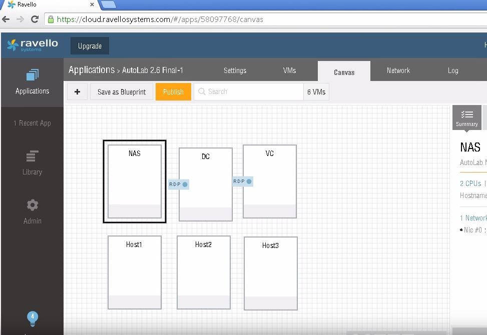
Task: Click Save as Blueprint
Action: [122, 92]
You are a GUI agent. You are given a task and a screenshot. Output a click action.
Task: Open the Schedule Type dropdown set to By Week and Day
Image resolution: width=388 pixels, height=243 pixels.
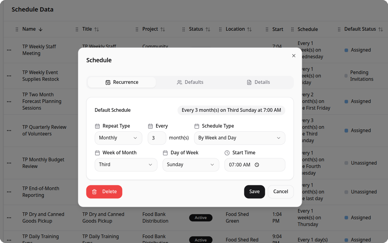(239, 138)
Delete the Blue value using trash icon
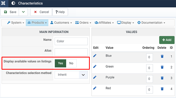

*****

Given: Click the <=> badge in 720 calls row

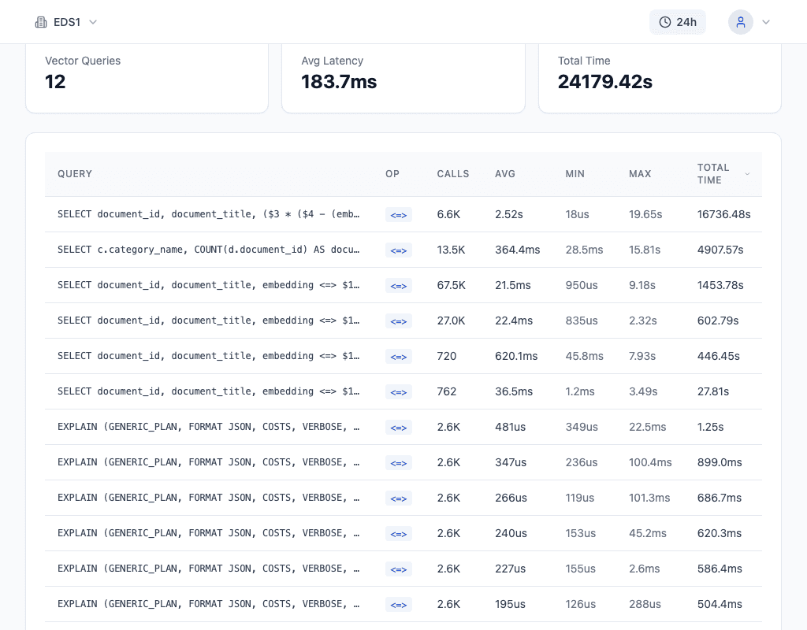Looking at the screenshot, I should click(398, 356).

*****

Short problem
Can you give the lines of the listing from the line with "You are a GUI" up to and including the line with "Delete the Blue value using trash icon" as a numbered list, without blank lines or pictures?

Output
1. You are a GUI agent. You are given a task and a screenshot. Output a click action.
2. Task: Open the Schedule Type dropdown set to By Week and Day
3. Image resolution: width=388 pixels, height=243 pixels.
4. (239, 138)
5. Delete the Blue value using trash icon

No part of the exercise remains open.